As Sven mentioned in his remarks, these types of cancellations have been extremely rare for Lindblad, and we continue to take every measure possible to ensure there are no significant voyage disruptions in the future.
Excluding the impact of these voyage cancellations in 2017, we estimate that total company revenue would have increased 15% to $179 million, and adjusted EBITDA would have increased 26% to $52.5 million.
On a reported basis, the Lindblad segment delivered revenues of $217 million in 2017, an increase of $9 million or 4% versus 2016, primarily due to a 3% increase in Available Guest Nights driven by the launch of the National Geographic Quest and a full year of charter expeditions to Cuba, partially offset by the voyage cancellations.
Excluding the impact of the cancellations, we estimate that Lindblad segment revenue would have grown 10% to $129 million. Net Yield for the full year increased slightly, and occupancy was 87% versus 90% a year ago, reflecting the impact of the canceled voyages as well as lower bookings in 2016 for travel in the first half of 2017.

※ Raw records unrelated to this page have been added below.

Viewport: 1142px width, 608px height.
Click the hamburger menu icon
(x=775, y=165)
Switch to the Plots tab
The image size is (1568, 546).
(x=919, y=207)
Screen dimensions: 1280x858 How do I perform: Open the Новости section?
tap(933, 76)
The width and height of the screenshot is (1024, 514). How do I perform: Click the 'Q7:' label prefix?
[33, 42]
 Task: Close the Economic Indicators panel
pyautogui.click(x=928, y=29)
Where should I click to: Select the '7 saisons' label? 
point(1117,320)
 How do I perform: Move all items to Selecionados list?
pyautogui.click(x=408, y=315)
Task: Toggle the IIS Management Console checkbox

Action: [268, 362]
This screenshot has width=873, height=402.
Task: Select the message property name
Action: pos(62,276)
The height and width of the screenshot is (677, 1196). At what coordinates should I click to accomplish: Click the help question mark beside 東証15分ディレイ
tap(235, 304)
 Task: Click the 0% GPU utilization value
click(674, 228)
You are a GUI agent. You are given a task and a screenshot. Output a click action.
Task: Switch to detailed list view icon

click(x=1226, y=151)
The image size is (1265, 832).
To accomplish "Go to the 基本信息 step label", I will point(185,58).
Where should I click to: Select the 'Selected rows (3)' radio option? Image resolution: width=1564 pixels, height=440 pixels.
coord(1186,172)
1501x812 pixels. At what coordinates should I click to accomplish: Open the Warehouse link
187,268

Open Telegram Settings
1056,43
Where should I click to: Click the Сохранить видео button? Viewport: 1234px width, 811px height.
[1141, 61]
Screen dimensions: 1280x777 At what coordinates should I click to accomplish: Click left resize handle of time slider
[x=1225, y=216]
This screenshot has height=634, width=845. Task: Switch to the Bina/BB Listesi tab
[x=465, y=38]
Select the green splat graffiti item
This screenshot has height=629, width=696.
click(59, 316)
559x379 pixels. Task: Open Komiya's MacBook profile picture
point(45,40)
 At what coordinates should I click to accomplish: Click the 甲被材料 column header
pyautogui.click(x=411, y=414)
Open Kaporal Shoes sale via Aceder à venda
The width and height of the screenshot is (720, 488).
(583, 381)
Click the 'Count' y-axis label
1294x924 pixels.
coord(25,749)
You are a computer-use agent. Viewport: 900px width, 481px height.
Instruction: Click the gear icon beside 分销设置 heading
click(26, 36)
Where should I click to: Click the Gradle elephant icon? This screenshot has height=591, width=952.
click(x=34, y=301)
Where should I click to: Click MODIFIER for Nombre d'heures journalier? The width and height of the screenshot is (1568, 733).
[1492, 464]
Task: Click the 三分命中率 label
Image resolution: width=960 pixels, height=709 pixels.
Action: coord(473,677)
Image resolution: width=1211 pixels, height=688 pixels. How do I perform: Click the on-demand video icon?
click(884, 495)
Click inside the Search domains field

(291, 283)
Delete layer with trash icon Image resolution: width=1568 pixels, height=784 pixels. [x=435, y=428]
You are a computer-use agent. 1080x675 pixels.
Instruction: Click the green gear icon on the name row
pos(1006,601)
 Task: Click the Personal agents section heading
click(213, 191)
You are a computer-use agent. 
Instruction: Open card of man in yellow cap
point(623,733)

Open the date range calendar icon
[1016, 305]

Lindblad segment cost increased 7% in 2017 versus 2016, primarily reflecting operating costs associated with the National Geographic Quest, $5 million of higher stock-based compensation mainly associated with Sven's distribution of his personal shares to the employee base and $1.4 million in executive severance expense.
These were partially offset by accelerated depreciation a year ago related to the December 2016 retirement of the National Geographic Endeavour.
Excluding stock-based compensation, severance costs and depreciation and amortization, total operating expenses were 5% higher than 2016, primarily from costs associated with operating the Quest and increased charter cost mostly related to Cuba.
Fuel costs in the year were slightly below prior year despite additional operating nights from the Quest, and fuel overall was 3.2% of revenue, compared with 3.4% in 2016.
Total company net loss for the full year available to common stockholders was $8.7 million or $0.19 a share versus net income of $4.9 million of $0.10 a share a year ago, as the improved operating results were more than offset by the higher taxes and stock-based compensation. Looking at our balance sheet.
We're extremely well positioned to invest in future growth opportunities. We ended the year with $96 million in unrestricted cash. Free cash flow for 2017 was a use of $28 million, including $71 million spent on the new builds.
Including only maintenance CapEx, free cash flow was a $44 million for 2017, an increase of $19 million over the same period a year ago. In January of 2018, we further expanded our financial flexibility by securing an export credit agreement with regard to our Norwegian Blue Water build.
This loan is available at our option where the vessel is delivered, and at our election, will bear either at fixed interest rate of 5.78% or a floating rate equal to LIBOR plus a margin of 3%.
Given the strength of our balance sheet, the confidence we have in our long-term growth opportunities and the beliefs that the company's share and warrant prices are not reflective of the value of the company and our prospects, we repurchased 6.2 million in securities during the year under our $35 million stock and warrant repurchase plan, including the 574,000 shares of stock and 530,000 warrants.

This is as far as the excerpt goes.